-- begin Data for this task --

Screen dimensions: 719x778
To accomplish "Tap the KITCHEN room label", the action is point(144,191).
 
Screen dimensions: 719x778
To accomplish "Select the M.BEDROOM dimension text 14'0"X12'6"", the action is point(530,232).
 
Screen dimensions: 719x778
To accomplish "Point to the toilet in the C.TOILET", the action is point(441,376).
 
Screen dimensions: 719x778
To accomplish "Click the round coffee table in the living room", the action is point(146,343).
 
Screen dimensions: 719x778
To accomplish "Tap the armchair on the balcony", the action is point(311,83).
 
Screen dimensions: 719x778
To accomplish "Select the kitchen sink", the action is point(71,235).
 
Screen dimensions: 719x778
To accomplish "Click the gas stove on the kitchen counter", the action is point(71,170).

-- end Data for this task --
-- begin Data for this task --

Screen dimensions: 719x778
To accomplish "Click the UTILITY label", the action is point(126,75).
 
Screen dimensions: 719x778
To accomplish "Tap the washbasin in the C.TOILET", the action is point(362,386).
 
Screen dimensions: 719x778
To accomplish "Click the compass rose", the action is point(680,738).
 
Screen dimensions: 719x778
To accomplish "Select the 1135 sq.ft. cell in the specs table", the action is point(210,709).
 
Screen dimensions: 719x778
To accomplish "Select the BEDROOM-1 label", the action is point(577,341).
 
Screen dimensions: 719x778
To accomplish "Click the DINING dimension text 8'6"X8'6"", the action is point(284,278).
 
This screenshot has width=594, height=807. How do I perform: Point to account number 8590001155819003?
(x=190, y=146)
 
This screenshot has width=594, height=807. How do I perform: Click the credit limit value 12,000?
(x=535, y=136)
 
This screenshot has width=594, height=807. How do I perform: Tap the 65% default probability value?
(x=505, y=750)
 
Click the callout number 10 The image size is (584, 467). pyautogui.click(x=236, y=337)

-- end Data for this task --
-- begin Data for this task --

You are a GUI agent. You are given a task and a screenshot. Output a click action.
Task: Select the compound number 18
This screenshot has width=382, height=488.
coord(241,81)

-- end Data for this task --

Reproduce the stretch from the line containing "This screenshot has width=594, height=807. How do I perform: Tap" through the line containing "Click the callout", substituting "repayment probability" for "default probability" and leaving everything else unchanged.

• _Response to this exercise_:
This screenshot has width=594, height=807. How do I perform: Tap the 65% repayment probability value?
(x=505, y=750)
 
Click the callout number 10 The image size is (584, 467). pyautogui.click(x=236, y=337)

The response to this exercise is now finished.